Exercise aim: Rewrite the listing below, changing every occurrence of "Image resolution" to "Image dimensions" and leaving all other text unchanged.

Saved entries:
* * * * * * * * *

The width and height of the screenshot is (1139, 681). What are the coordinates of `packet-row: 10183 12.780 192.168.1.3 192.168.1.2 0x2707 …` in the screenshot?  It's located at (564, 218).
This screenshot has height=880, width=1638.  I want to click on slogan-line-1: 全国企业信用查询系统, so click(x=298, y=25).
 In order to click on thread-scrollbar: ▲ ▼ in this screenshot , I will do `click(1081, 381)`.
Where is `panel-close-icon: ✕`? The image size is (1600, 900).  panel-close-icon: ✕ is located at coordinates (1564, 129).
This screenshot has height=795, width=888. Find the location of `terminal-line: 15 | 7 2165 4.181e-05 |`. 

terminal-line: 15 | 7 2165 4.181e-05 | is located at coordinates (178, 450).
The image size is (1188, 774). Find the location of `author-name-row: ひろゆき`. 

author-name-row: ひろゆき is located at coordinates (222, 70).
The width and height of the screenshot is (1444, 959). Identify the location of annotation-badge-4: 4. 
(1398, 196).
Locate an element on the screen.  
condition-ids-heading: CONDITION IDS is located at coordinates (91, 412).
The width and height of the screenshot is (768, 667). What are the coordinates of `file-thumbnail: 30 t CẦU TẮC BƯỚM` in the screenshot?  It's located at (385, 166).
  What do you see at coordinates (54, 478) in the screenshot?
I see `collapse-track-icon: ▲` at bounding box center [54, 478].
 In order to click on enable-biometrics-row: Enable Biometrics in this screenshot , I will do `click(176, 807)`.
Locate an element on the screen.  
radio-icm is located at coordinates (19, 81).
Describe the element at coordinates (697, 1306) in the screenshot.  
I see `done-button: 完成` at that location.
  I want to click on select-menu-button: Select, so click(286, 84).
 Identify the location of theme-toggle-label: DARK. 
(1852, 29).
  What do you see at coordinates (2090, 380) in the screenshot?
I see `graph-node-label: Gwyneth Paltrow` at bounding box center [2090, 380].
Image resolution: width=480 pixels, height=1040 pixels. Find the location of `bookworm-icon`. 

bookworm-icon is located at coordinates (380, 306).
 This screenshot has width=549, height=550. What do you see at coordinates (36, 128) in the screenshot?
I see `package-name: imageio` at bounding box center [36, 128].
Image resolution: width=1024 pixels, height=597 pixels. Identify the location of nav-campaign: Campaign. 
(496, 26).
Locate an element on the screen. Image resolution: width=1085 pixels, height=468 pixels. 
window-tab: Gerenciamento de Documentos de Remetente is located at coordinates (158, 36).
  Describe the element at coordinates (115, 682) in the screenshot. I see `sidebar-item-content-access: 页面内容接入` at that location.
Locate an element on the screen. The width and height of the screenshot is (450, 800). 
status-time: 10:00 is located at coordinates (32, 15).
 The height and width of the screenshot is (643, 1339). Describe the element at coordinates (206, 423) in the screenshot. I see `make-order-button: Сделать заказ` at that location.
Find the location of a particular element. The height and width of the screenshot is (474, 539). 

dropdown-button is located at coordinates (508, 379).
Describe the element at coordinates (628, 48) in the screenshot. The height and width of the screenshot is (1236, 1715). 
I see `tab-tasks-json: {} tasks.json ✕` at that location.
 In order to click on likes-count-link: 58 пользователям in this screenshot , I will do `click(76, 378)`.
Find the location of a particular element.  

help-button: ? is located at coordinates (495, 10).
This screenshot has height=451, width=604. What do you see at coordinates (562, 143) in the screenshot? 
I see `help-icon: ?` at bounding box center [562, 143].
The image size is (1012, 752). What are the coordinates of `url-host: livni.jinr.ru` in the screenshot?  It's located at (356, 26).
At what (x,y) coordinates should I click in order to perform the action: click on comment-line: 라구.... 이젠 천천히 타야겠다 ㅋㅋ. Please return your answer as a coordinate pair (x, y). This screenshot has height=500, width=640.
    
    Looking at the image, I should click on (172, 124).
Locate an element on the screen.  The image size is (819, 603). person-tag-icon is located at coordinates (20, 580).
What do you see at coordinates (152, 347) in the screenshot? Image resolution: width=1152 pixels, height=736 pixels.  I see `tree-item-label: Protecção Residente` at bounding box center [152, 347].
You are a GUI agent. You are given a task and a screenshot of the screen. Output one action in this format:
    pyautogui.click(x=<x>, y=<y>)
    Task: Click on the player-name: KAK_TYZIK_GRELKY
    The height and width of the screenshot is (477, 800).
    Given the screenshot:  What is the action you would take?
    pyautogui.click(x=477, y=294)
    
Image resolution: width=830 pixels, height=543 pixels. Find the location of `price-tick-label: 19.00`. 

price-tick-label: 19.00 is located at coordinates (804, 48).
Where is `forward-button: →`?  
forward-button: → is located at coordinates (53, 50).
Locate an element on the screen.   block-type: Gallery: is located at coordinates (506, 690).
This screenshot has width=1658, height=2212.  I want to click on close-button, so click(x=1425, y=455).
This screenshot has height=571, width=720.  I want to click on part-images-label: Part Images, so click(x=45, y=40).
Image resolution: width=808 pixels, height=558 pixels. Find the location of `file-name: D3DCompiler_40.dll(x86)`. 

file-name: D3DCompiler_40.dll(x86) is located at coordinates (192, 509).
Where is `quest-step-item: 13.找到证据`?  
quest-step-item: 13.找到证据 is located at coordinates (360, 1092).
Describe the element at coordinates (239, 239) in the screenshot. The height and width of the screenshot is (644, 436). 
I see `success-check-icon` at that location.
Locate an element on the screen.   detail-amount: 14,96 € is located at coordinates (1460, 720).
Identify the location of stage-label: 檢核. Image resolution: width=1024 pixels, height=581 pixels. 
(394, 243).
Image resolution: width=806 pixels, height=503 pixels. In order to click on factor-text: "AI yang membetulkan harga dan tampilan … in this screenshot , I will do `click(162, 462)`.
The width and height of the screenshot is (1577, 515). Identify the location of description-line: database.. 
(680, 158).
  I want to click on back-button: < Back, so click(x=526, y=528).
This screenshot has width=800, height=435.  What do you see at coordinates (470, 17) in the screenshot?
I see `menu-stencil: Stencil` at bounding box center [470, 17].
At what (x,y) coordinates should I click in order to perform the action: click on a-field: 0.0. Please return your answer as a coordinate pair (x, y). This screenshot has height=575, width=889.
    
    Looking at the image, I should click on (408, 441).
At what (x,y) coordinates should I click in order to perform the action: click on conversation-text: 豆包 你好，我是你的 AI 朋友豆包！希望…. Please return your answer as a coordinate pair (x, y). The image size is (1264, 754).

* * * * * * * * *

Answer to the problem:
The width and height of the screenshot is (1139, 681). What are the coordinates of `packet-row: 10183 12.780 192.168.1.3 192.168.1.2 0x2707 …` in the screenshot?  It's located at (564, 218).
This screenshot has height=880, width=1638.  I want to click on slogan-line-1: 全国企业信用查询系统, so click(x=298, y=25).
 In order to click on thread-scrollbar: ▲ ▼ in this screenshot , I will do `click(1081, 381)`.
Where is `panel-close-icon: ✕`? The image size is (1600, 900).  panel-close-icon: ✕ is located at coordinates (1564, 129).
This screenshot has height=795, width=888. Find the location of `terminal-line: 15 | 7 2165 4.181e-05 |`. 

terminal-line: 15 | 7 2165 4.181e-05 | is located at coordinates (178, 450).
The image size is (1188, 774). Find the location of `author-name-row: ひろゆき`. 

author-name-row: ひろゆき is located at coordinates (222, 70).
The width and height of the screenshot is (1444, 959). Identify the location of annotation-badge-4: 4. 
(1398, 196).
Locate an element on the screen.  
condition-ids-heading: CONDITION IDS is located at coordinates (91, 412).
The width and height of the screenshot is (768, 667). What are the coordinates of `file-thumbnail: 30 t CẦU TẮC BƯỚM` in the screenshot?  It's located at (385, 166).
  What do you see at coordinates (54, 478) in the screenshot?
I see `collapse-track-icon: ▲` at bounding box center [54, 478].
 In order to click on enable-biometrics-row: Enable Biometrics in this screenshot , I will do `click(176, 807)`.
Locate an element on the screen.  
radio-icm is located at coordinates (19, 81).
Describe the element at coordinates (697, 1306) in the screenshot.  
I see `done-button: 完成` at that location.
  I want to click on select-menu-button: Select, so click(286, 84).
 Identify the location of theme-toggle-label: DARK. 
(1852, 29).
  What do you see at coordinates (2090, 380) in the screenshot?
I see `graph-node-label: Gwyneth Paltrow` at bounding box center [2090, 380].
Image dimensions: width=480 pixels, height=1040 pixels. Find the location of `bookworm-icon`. 

bookworm-icon is located at coordinates (380, 306).
 This screenshot has width=549, height=550. What do you see at coordinates (36, 128) in the screenshot?
I see `package-name: imageio` at bounding box center [36, 128].
Image dimensions: width=1024 pixels, height=597 pixels. Identify the location of nav-campaign: Campaign. 
(496, 26).
Locate an element on the screen. Image dimensions: width=1085 pixels, height=468 pixels. 
window-tab: Gerenciamento de Documentos de Remetente is located at coordinates (158, 36).
  Describe the element at coordinates (115, 682) in the screenshot. I see `sidebar-item-content-access: 页面内容接入` at that location.
Locate an element on the screen. The width and height of the screenshot is (450, 800). 
status-time: 10:00 is located at coordinates (32, 15).
 The height and width of the screenshot is (643, 1339). Describe the element at coordinates (206, 423) in the screenshot. I see `make-order-button: Сделать заказ` at that location.
Find the location of a particular element. The height and width of the screenshot is (474, 539). 

dropdown-button is located at coordinates (508, 379).
Describe the element at coordinates (628, 48) in the screenshot. The height and width of the screenshot is (1236, 1715). 
I see `tab-tasks-json: {} tasks.json ✕` at that location.
 In order to click on likes-count-link: 58 пользователям in this screenshot , I will do `click(76, 378)`.
Find the location of a particular element.  

help-button: ? is located at coordinates (495, 10).
This screenshot has height=451, width=604. What do you see at coordinates (562, 143) in the screenshot? 
I see `help-icon: ?` at bounding box center [562, 143].
The image size is (1012, 752). What are the coordinates of `url-host: livni.jinr.ru` in the screenshot?  It's located at (356, 26).
At what (x,y) coordinates should I click in order to perform the action: click on comment-line: 라구.... 이젠 천천히 타야겠다 ㅋㅋ. Please return your answer as a coordinate pair (x, y). This screenshot has height=500, width=640.
    
    Looking at the image, I should click on (172, 124).
Locate an element on the screen.  The image size is (819, 603). person-tag-icon is located at coordinates (20, 580).
What do you see at coordinates (152, 347) in the screenshot? Image dimensions: width=1152 pixels, height=736 pixels.  I see `tree-item-label: Protecção Residente` at bounding box center [152, 347].
You are a GUI agent. You are given a task and a screenshot of the screen. Output one action in this format:
    pyautogui.click(x=<x>, y=<y>)
    Task: Click on the player-name: KAK_TYZIK_GRELKY
    The height and width of the screenshot is (477, 800).
    Given the screenshot:  What is the action you would take?
    pyautogui.click(x=477, y=294)
    
Image dimensions: width=830 pixels, height=543 pixels. Find the location of `price-tick-label: 19.00`. 

price-tick-label: 19.00 is located at coordinates (804, 48).
Where is `forward-button: →`?  
forward-button: → is located at coordinates (53, 50).
Locate an element on the screen.   block-type: Gallery: is located at coordinates (506, 690).
This screenshot has width=1658, height=2212.  I want to click on close-button, so click(x=1425, y=455).
This screenshot has height=571, width=720.  I want to click on part-images-label: Part Images, so click(x=45, y=40).
Image dimensions: width=808 pixels, height=558 pixels. Find the location of `file-name: D3DCompiler_40.dll(x86)`. 

file-name: D3DCompiler_40.dll(x86) is located at coordinates (192, 509).
Where is `quest-step-item: 13.找到证据`?  
quest-step-item: 13.找到证据 is located at coordinates (360, 1092).
Describe the element at coordinates (239, 239) in the screenshot. The height and width of the screenshot is (644, 436). 
I see `success-check-icon` at that location.
Locate an element on the screen.   detail-amount: 14,96 € is located at coordinates (1460, 720).
Identify the location of stage-label: 檢核. Image dimensions: width=1024 pixels, height=581 pixels. 
(394, 243).
Image dimensions: width=806 pixels, height=503 pixels. In order to click on factor-text: "AI yang membetulkan harga dan tampilan … in this screenshot , I will do `click(162, 462)`.
The width and height of the screenshot is (1577, 515). Identify the location of description-line: database.. 
(680, 158).
  I want to click on back-button: < Back, so click(x=526, y=528).
This screenshot has width=800, height=435.  What do you see at coordinates (470, 17) in the screenshot?
I see `menu-stencil: Stencil` at bounding box center [470, 17].
At what (x,y) coordinates should I click in order to perform the action: click on a-field: 0.0. Please return your answer as a coordinate pair (x, y). This screenshot has height=575, width=889.
    
    Looking at the image, I should click on (408, 441).
At what (x,y) coordinates should I click in order to perform the action: click on conversation-text: 豆包 你好，我是你的 AI 朋友豆包！希望…. Please return your answer as a coordinate pair (x, y). The image size is (1264, 754).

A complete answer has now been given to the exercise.